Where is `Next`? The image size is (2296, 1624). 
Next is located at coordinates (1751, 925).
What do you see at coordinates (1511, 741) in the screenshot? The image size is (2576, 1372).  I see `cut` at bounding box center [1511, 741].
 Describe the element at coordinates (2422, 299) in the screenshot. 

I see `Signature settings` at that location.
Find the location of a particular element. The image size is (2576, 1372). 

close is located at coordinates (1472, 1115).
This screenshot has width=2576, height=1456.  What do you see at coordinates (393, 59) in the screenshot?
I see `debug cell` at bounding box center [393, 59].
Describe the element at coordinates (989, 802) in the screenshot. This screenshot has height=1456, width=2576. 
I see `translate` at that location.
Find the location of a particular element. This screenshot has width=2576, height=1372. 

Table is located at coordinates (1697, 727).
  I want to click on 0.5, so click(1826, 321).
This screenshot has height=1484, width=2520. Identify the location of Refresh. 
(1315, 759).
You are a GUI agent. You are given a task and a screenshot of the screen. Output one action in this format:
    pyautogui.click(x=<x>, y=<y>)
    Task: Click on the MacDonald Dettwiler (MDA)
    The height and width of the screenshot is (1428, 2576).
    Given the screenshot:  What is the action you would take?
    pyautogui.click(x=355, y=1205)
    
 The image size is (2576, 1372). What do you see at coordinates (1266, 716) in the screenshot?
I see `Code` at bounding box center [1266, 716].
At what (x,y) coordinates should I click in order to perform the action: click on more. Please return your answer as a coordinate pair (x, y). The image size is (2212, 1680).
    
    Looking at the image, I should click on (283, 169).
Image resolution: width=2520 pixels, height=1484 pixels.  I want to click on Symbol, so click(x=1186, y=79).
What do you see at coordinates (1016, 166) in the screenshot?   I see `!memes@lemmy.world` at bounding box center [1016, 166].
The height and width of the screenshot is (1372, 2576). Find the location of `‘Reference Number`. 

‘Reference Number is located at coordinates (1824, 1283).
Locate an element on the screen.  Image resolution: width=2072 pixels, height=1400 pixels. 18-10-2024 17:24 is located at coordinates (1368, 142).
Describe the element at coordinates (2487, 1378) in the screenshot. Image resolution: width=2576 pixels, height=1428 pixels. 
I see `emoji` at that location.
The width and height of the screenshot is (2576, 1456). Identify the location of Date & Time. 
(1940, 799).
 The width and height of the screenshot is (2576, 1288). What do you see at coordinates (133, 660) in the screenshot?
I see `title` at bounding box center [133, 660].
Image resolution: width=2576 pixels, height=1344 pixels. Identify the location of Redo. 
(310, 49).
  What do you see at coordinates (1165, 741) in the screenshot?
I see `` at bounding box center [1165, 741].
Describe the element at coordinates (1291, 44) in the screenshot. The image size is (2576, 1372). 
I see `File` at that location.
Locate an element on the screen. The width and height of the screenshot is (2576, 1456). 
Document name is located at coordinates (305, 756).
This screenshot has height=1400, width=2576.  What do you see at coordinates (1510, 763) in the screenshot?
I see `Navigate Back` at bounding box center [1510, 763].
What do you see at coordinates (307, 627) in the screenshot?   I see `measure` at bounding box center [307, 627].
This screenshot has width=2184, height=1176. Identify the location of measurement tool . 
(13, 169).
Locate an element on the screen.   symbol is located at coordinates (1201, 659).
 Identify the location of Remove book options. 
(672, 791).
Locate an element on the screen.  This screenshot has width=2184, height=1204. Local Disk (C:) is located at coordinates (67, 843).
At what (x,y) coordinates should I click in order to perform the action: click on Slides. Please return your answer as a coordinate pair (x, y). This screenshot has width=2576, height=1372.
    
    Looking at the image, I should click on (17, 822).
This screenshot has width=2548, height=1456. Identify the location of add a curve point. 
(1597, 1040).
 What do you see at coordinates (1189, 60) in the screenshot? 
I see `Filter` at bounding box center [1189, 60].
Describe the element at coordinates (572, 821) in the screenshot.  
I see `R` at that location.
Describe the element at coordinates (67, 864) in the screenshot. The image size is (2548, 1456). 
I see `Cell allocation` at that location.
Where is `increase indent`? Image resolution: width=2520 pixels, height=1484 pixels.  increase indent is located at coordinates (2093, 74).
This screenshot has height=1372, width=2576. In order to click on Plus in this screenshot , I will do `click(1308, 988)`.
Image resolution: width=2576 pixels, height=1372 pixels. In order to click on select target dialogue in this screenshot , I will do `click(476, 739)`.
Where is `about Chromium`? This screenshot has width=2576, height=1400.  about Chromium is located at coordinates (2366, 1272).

+--

• [Exercise details] Please count the lines in the entries above that contain the word "Where", treating uppercase and lowercase as different. Reply with the number only.

• [Result for this exercise] 3